There’s a reasonably competitive market for Virtual Private Servers (VPS) where companies compete on offering cheap VPSes in data centers located all over the world. However, having a server close to the end-user won’t do you any good unless you also have an efficient way to route customers to the nearest data center.
Most network nodes are unicast, having a single IP address advertised from one place on the internet. Everyone everywhere in the world route to that one location when they try to connect to it. An anycast IP address works the same way, except that it’s being advertised from multiple locations (or data centers) and internet exchanges around the world will pick the shortest route when connecting people to that IP address.
So, why aren’t there any VPS providers offering managed anycast IP addresses to enable and encourage their customers to buy even more VPSes? There are a couple of VPS providers, like Vultr, that offer to do BGP announcements. However, that requires you to acquire and manage IP space of your (at least a /24 subnet.) This is both technically challenging and quite costly, now that IPv4 space is entirely depleted.

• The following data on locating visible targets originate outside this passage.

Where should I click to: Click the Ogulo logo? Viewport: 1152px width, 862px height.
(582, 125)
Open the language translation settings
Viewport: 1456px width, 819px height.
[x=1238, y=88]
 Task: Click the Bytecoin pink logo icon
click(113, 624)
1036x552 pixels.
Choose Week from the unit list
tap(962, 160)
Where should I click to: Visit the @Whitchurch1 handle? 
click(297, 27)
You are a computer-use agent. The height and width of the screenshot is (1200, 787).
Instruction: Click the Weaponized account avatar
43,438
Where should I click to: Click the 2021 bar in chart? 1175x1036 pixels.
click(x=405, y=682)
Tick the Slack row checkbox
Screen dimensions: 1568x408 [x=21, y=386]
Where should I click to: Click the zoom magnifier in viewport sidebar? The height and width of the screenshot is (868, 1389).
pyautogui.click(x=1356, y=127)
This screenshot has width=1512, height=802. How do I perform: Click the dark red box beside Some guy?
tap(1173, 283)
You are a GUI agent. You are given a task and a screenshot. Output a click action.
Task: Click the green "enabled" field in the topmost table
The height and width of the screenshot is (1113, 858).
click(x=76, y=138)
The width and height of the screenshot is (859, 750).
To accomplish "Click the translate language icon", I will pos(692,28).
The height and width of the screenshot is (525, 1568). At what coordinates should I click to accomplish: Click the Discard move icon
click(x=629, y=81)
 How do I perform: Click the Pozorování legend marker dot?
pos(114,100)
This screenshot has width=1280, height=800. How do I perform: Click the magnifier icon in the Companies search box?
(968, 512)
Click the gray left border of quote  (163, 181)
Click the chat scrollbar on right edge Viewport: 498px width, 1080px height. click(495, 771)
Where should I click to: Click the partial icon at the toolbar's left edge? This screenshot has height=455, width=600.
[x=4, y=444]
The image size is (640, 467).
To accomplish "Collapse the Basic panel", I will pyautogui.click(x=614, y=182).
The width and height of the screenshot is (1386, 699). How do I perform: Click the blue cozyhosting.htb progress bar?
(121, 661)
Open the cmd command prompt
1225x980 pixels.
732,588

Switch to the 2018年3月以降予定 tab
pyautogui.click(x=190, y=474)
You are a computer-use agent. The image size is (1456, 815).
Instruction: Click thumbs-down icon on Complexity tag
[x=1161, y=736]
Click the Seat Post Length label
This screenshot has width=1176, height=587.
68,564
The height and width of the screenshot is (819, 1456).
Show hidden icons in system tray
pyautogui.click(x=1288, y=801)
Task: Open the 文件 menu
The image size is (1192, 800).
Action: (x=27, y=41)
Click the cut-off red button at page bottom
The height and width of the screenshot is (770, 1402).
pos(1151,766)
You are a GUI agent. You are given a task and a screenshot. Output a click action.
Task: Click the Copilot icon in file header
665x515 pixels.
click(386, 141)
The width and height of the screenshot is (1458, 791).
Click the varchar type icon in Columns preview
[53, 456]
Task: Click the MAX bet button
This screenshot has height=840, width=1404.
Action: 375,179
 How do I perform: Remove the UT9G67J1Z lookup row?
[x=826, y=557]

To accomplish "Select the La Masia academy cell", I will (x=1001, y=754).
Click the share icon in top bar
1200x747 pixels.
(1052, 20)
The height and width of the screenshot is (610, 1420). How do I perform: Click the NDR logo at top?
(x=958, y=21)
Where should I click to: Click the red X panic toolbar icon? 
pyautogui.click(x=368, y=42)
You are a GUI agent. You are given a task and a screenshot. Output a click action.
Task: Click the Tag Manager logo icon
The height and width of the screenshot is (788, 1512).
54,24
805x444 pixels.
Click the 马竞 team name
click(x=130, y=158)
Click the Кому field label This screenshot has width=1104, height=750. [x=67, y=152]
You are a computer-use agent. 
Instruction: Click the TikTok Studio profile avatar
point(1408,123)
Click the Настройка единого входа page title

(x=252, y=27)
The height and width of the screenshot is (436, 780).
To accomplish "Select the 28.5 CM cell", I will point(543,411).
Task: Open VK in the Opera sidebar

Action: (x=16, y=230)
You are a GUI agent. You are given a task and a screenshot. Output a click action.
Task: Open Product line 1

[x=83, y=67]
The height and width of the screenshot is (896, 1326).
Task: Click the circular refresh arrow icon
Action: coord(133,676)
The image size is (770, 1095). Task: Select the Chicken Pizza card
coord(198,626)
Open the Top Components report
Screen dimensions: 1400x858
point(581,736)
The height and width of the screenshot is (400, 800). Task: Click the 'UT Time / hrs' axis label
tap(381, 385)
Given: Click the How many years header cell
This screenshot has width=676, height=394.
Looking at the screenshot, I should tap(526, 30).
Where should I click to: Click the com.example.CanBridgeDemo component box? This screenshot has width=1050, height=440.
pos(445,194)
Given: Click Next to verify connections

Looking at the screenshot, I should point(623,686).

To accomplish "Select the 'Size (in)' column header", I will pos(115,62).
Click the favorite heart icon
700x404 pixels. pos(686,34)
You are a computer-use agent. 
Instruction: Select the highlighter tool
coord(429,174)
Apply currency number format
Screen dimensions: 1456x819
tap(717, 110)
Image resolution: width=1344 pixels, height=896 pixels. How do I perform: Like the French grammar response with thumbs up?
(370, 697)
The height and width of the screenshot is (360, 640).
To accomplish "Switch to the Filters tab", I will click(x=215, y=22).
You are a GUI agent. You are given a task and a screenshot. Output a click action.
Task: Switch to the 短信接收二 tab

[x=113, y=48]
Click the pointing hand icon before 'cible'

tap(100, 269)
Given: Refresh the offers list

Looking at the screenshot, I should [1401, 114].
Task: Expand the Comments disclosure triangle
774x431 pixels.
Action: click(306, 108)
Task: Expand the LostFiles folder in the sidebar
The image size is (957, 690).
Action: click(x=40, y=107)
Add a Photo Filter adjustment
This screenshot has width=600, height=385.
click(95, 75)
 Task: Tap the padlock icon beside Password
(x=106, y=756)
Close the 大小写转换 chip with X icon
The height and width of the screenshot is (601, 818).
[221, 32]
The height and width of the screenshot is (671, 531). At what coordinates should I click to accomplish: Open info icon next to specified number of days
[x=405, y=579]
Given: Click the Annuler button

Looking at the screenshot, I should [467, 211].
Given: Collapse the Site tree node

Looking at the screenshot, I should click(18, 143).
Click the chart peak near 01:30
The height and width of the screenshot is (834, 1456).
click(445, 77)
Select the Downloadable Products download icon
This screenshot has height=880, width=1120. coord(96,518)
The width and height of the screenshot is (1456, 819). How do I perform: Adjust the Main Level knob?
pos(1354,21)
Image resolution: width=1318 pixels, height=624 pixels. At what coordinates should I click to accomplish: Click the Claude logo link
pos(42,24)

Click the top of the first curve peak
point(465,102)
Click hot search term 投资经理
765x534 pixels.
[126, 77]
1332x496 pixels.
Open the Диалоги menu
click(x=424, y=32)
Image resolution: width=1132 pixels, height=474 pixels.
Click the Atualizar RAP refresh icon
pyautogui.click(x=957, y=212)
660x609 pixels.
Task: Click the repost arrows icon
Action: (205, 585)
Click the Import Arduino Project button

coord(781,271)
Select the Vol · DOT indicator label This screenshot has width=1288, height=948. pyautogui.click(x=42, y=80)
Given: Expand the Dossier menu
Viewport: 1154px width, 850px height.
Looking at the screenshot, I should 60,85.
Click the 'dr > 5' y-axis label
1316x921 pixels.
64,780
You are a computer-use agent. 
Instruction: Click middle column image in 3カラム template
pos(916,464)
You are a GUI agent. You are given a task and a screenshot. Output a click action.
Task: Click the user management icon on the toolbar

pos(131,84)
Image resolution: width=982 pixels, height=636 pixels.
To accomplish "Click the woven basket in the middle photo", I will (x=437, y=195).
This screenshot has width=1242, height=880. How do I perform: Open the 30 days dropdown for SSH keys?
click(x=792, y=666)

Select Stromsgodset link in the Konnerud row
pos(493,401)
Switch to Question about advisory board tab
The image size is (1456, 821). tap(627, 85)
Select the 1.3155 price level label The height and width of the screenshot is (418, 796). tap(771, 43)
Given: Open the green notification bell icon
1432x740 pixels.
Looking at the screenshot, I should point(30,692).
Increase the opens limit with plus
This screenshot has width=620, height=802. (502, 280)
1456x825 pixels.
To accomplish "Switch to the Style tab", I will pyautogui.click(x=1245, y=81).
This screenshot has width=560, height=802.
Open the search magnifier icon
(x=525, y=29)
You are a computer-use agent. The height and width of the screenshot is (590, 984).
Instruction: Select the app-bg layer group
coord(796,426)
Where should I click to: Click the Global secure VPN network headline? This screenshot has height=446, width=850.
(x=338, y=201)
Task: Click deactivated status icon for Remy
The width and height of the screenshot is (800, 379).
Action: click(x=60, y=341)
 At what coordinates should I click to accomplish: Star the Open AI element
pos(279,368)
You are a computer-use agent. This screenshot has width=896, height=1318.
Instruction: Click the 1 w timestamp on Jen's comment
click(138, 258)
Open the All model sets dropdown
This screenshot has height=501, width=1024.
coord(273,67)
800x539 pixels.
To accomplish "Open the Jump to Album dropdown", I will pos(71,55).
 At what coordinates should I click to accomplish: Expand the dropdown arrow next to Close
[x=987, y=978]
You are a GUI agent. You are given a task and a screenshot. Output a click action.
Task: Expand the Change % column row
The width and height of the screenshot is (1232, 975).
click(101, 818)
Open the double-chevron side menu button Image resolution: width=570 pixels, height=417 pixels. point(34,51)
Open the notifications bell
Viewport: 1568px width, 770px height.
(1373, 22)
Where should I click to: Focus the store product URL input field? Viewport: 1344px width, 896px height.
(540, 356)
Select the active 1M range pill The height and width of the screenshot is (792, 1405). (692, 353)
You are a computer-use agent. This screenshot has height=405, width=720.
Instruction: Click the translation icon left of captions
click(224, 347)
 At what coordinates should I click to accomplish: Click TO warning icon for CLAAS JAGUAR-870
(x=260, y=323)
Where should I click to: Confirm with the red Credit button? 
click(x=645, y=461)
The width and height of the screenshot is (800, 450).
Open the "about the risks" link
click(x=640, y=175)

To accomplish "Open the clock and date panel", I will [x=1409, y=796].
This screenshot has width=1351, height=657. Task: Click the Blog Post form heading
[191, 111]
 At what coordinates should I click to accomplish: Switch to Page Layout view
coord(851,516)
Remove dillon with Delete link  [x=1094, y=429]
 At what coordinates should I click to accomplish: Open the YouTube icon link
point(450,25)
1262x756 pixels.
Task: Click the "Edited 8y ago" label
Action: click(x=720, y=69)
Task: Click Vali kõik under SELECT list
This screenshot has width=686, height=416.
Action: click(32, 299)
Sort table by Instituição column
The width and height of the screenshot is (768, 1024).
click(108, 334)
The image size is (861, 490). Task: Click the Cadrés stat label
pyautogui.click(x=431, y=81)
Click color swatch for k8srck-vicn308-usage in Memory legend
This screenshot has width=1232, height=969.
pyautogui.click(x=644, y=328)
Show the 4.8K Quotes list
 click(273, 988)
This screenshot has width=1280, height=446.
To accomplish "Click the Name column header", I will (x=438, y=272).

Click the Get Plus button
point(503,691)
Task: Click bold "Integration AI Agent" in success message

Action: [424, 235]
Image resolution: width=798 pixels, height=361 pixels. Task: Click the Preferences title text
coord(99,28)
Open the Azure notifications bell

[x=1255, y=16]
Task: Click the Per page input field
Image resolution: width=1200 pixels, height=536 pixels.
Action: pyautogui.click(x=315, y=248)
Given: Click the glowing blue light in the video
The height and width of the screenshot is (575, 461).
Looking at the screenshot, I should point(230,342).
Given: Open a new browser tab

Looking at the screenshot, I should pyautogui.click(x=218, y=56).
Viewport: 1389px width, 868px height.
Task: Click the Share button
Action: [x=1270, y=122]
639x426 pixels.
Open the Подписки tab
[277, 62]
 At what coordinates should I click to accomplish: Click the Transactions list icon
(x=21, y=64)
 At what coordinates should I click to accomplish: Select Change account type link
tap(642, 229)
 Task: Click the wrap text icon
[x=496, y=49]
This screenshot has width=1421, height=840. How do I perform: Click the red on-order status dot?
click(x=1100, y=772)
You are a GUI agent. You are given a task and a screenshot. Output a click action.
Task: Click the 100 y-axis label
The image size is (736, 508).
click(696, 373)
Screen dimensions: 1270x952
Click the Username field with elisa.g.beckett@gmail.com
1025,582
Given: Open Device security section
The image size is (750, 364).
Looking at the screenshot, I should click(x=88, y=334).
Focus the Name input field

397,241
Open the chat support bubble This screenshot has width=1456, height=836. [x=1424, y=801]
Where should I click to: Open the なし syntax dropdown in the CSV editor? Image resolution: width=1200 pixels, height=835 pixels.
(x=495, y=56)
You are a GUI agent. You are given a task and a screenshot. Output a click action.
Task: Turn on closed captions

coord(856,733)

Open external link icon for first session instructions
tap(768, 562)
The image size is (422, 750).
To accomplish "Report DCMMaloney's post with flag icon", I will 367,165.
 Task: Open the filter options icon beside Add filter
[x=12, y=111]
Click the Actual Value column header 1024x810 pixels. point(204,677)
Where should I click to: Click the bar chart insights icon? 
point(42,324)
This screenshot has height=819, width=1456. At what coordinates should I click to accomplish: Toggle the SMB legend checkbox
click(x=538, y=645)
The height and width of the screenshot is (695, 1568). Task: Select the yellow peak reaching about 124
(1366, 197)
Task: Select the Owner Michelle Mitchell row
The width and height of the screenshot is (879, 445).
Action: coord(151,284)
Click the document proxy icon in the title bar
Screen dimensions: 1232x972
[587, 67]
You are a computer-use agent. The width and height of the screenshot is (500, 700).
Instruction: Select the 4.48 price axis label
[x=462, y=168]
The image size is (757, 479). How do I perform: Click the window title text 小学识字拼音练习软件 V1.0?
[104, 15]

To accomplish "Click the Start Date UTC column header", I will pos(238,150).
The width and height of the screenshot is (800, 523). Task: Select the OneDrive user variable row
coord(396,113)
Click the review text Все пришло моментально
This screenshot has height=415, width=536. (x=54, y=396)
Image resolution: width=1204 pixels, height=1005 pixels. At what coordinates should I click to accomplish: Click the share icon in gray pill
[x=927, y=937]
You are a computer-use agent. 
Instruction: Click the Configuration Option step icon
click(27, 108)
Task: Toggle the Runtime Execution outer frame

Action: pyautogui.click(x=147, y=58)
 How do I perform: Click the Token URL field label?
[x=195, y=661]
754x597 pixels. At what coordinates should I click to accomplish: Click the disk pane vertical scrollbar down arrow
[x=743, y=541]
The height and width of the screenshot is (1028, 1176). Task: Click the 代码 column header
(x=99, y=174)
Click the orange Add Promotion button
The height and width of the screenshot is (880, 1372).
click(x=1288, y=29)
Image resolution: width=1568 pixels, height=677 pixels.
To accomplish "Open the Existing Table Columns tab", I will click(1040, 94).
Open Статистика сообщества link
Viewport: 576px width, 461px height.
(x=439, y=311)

Ideally, I’d like to see VPS providers offer IP addresses out of a shared IP anycast subnet; where customers could lease one address that would route to the closest of their VPSes. This is for sure a much more complex setup than unicast IPs. However, it also greatly increases the value for each customer in renting VPSes in multiple regions from the same provider. The increased infrastructure cost would pay for itself once the provider could upsell their customers with VPSes in all (or at least more) of their data centers.
I haven’t found any public signs of plans for adding IP anycast support from any of the market leading multi-datacenter VPS providers like Digital Ocean or Linode. These services have large and increasing numbers of data centers all over the world, but don’t offer a sensible way to make use of them. A managed IP anycast solution would, if packaged and sold in a convenient form, greatly increase the practical value to the customers of having VPS instances in multiple data centers.
There’s currently only one small provider offering this type of product: BuyVM sells an IPv4-only anycast VPS package starting at 60 USD/year with one VPS in Luxembourg, Europe, and one each in Last Vegas and New Jersey, USA. I’ve kept my eye on BuyVM for some time, but they’ve been “out of stock” for years.
There was another VPS provider who made a brief appearance on the market between August 2018 and April 2019: Aulerion offered competitively priced VPS in eight locations in Europe and North America with managed anycast IP addresses. I’d been working on a list of cool things I’d like to experiment with over anycast when they abruptly ceased operations. Unfortunately, they shut down services in April 2019 following a distributed denial of service attack that drained the company of funds.
You can still utilize multi-datacenter VPS setups with GeoDNS (see my budget GeoDNS provider comparison). However, GeoDNS is generally incompatible with DNSSEC as it requires the DNS provider to change the response pending on the users’ geographical location. GeoDNS accuracy has also gone down in recent years as people have stopped using their ISP’s DNS services in favor of other public DNS resolvers.